17.10. SQL Join in BigQuery
Setting Up the Query
In data modeling in the BigQuery lesson, we covered preparing data and joining tables. Now we will dive deeper into joining two tables: Google Search Console as the left table and Google Analytics data as the right table.
First, we'll create clean versions of both tables using common table expressions (CTE). CTEs, which start with WITH
, help us define subqueries that we can use later in our main query.
WITH GA AS ( SELECT ... ), GoogleSearchConsole AS ( SELECT ... )
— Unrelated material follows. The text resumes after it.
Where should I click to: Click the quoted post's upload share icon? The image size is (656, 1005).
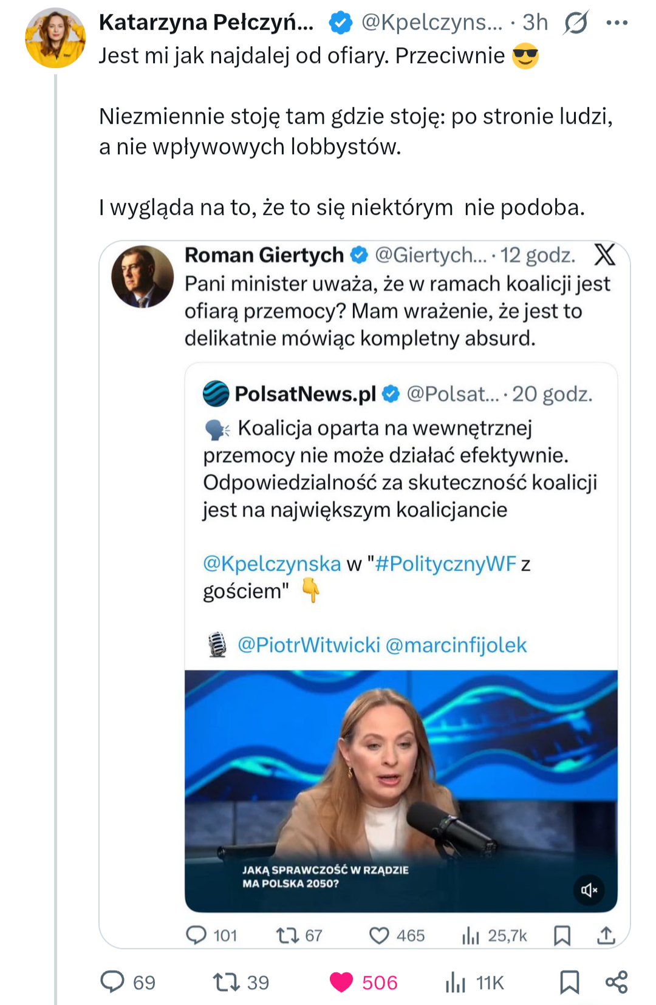coord(606,936)
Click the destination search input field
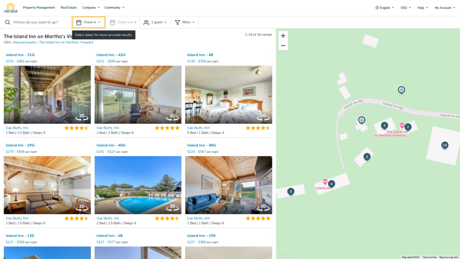 pyautogui.click(x=41, y=22)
Now we'll join these two tables based on their landing pages:
SELECT * FROM GoogleSearchConsole LEFT JOIN GA ON GoogleSearchConsole.landing_page = GA.landing_page;
Before running the join, let's see how many rows we have in our initial dataset - it should be 266.
Troubleshooting the Join
After running the join, we get 488 rows instead of 266. Let's figure out why this is happening. It turns out that there are more search queries for each landing page in our dataset.
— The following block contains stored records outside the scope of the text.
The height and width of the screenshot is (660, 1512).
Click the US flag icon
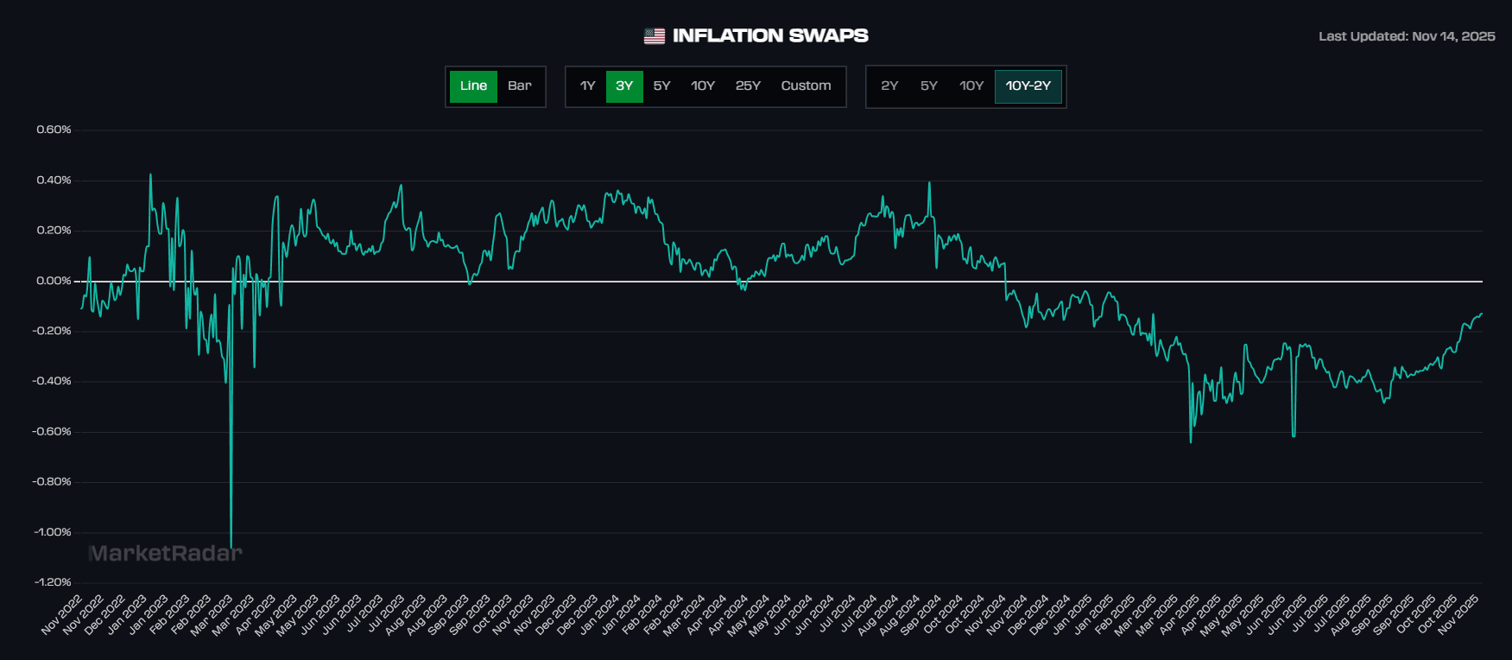(x=655, y=36)
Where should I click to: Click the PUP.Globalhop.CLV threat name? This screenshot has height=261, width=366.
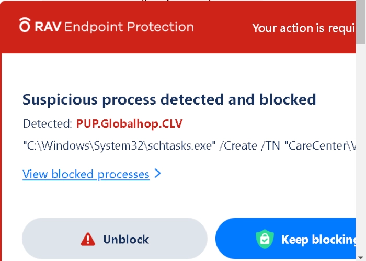pos(129,124)
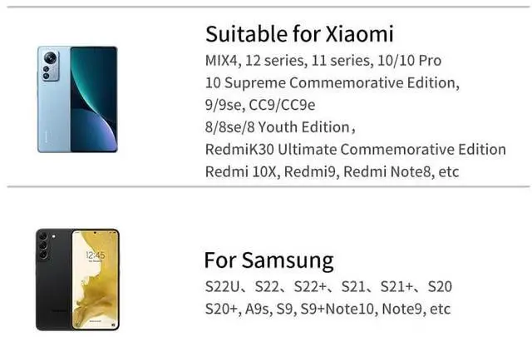Select the "10 Supreme Commemorative Edition" line
Viewport: 532px width, 337px height.
333,83
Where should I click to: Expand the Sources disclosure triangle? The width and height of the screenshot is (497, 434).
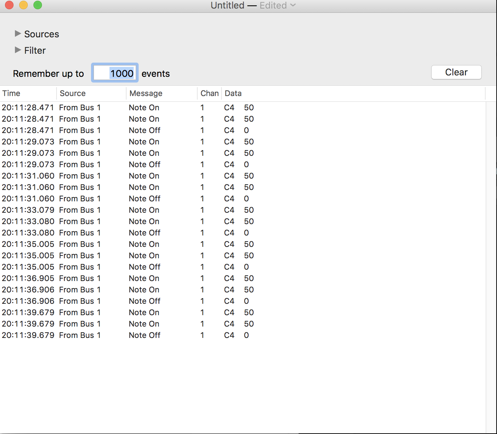pyautogui.click(x=18, y=34)
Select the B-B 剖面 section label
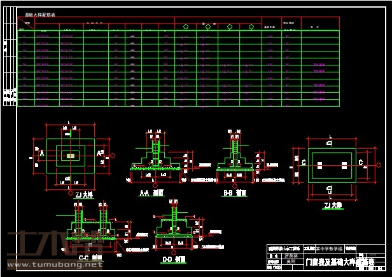Viewport: 392px width, 277px height. [x=235, y=192]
To fix this issue, we need to create another intermediary table called GA_agg
to aggregate sessions, goal completions, and goal values by landing page:
WITH GA_agg AS ( SELECT landing_page, SUM(sessions) AS sessions, SUM(goal_completions) AS goal_completions, SUM(goal_value) AS goal_value FROM GA GROUP BY landing_page )
Now let's update our main query to use GA_agg
instead of GA
:
SELECT * FROM GoogleSearchConsole LEFT JOIN GA_agg ON GoogleSearchConsole.landing_page = GA_agg.landing_page;
After running this updated query, we get 266 rows as expected.
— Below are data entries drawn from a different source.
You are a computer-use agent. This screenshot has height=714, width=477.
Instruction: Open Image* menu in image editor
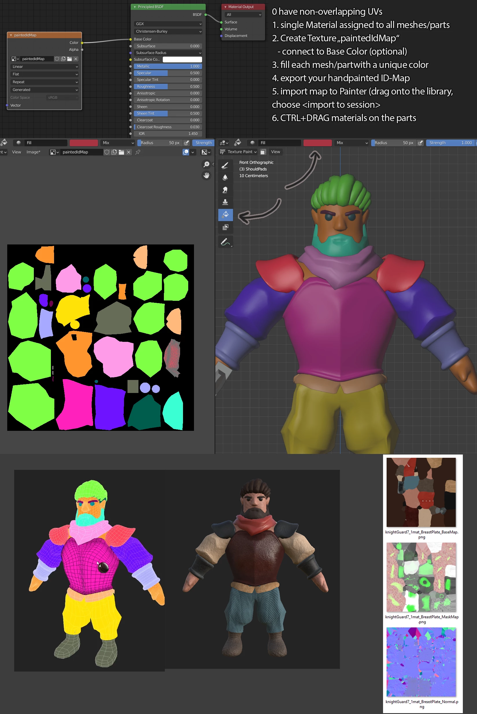33,152
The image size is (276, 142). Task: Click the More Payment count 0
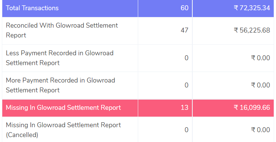point(186,85)
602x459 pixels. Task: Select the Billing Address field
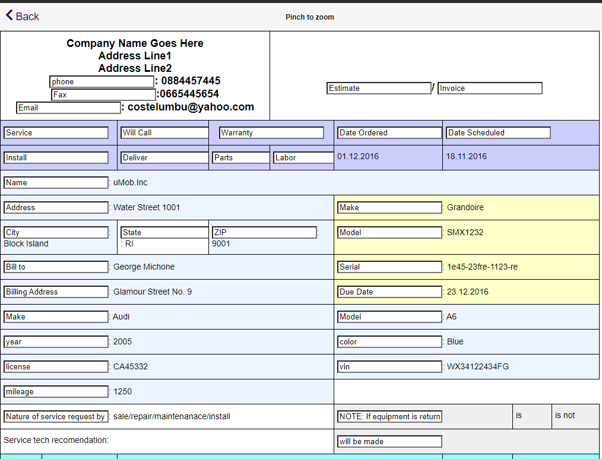[x=56, y=292]
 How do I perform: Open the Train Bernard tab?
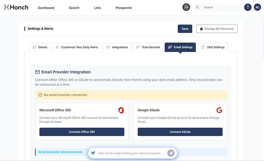tap(147, 47)
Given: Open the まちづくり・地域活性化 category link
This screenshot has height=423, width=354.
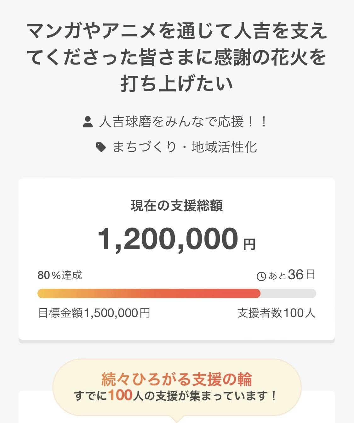Looking at the screenshot, I should pyautogui.click(x=185, y=147).
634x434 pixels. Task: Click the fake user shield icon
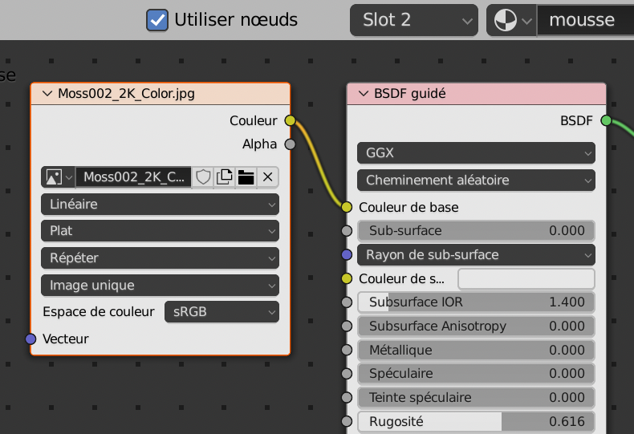204,177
Selecting Specific Columns
Our current query selects all columns from both tables, but we only want specific columns from the Google Analytics table. We can update our SELECT
statement to include only the desired columns:
SELECT GoogleSearchConsole.*, GA_agg.sessions, GA_agg.goal_completions, GA_agg.goal_value FROM GoogleSearchConsole LEFT JOIN GA_agg ON GoogleSearchConsole.landing_page = GA_agg.landing_page;
Now our query returns a cleaner table with landing page impressions, clicks, sessions, goal completions, and goal value for each search query - just what we wanted!